Your assignment. Among the entries below, find the lines with the word "video" and copy them.

··· Task data

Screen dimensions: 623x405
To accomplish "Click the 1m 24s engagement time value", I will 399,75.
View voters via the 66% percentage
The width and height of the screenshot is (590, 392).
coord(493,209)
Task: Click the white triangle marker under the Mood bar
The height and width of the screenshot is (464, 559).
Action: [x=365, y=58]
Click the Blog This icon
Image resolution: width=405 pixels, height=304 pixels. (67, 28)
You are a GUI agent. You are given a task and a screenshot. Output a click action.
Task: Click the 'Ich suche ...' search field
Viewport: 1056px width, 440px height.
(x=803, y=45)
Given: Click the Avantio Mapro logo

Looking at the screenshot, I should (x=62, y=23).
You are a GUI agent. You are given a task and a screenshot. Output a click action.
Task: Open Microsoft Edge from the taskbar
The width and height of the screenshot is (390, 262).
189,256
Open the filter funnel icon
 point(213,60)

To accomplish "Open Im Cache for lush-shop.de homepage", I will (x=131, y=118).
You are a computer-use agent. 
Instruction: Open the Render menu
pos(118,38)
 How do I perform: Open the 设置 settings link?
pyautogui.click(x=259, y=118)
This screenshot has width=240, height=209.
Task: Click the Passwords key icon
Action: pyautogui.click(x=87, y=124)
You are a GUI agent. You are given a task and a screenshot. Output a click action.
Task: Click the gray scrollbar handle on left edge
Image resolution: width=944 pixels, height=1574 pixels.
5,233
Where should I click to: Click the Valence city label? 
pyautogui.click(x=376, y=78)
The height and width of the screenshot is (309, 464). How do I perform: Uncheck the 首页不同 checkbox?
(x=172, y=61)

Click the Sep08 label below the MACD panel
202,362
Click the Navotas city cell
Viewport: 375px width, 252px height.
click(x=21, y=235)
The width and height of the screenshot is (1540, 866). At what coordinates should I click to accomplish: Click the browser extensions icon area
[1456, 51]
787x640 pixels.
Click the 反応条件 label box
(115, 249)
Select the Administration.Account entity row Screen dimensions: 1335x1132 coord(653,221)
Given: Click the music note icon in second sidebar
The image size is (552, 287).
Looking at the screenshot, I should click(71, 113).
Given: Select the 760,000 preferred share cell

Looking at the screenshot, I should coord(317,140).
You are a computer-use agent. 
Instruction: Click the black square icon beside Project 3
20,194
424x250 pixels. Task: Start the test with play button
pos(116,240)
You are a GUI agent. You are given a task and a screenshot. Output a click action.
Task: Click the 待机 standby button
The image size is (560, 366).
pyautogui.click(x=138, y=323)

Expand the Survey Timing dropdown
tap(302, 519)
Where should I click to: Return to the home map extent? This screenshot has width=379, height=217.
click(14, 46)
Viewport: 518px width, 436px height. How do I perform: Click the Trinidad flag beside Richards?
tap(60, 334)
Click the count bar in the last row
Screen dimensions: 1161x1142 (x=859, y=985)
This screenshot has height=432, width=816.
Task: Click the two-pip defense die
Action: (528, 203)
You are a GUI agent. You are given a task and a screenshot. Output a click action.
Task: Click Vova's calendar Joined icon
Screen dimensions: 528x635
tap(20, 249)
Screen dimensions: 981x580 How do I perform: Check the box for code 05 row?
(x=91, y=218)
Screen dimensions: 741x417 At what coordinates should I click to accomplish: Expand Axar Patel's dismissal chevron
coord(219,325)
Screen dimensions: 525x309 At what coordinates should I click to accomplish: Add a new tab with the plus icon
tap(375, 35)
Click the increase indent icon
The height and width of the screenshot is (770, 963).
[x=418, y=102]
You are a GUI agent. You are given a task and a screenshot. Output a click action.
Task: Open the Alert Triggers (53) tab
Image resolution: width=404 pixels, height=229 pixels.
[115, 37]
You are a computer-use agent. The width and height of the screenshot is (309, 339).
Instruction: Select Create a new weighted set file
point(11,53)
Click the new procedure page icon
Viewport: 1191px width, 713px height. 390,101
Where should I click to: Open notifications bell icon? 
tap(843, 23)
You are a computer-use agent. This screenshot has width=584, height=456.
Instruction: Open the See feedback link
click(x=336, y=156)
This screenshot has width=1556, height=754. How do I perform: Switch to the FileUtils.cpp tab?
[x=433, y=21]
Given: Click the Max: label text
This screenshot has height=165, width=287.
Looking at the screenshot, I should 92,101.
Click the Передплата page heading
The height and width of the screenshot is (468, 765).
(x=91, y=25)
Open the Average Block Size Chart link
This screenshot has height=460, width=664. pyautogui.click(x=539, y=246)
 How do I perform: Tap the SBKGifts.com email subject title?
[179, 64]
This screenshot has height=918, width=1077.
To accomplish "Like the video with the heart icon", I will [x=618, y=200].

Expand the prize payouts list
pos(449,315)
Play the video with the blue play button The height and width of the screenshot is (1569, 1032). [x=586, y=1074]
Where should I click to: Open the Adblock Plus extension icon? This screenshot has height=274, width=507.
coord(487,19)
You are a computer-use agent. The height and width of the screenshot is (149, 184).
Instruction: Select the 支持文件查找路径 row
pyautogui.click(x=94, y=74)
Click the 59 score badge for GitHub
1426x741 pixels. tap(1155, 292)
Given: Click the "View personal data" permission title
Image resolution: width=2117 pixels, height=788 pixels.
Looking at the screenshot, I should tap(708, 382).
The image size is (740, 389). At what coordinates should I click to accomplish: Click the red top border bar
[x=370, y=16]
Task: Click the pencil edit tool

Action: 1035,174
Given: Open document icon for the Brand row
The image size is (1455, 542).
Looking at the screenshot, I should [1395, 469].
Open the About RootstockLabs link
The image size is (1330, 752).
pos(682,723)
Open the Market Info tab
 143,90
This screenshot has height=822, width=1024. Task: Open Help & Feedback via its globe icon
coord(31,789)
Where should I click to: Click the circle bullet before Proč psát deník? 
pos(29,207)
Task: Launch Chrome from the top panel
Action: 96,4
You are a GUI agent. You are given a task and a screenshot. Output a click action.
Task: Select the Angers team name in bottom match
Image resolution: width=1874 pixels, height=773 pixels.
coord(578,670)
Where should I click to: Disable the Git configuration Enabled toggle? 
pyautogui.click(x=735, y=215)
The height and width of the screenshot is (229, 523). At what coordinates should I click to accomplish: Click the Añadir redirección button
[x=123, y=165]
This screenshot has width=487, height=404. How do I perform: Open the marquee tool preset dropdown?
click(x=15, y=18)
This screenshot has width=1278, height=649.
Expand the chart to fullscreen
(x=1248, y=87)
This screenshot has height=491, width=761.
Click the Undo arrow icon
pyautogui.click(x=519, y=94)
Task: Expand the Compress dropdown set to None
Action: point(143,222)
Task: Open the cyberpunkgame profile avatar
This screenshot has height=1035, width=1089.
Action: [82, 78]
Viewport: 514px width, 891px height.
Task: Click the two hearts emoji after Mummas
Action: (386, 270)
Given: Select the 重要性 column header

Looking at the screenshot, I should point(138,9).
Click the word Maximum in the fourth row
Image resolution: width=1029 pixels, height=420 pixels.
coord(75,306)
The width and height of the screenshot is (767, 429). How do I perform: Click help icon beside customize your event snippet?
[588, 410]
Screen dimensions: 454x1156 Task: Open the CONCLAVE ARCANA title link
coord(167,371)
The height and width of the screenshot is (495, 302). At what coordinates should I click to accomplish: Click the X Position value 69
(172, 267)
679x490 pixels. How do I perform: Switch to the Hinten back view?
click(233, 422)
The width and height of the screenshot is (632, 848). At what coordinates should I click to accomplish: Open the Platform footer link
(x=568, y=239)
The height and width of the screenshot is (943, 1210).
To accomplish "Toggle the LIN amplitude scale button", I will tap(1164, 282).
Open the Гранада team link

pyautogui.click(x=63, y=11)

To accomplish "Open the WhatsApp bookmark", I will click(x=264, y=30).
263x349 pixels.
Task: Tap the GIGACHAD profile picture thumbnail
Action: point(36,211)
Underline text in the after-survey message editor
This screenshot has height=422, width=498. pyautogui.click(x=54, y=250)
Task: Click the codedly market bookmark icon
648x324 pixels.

······

Solution to the problem.
To accomplish "Like the video with the heart icon", I will [x=618, y=200].
Play the video with the blue play button The height and width of the screenshot is (1569, 1032). [x=586, y=1074]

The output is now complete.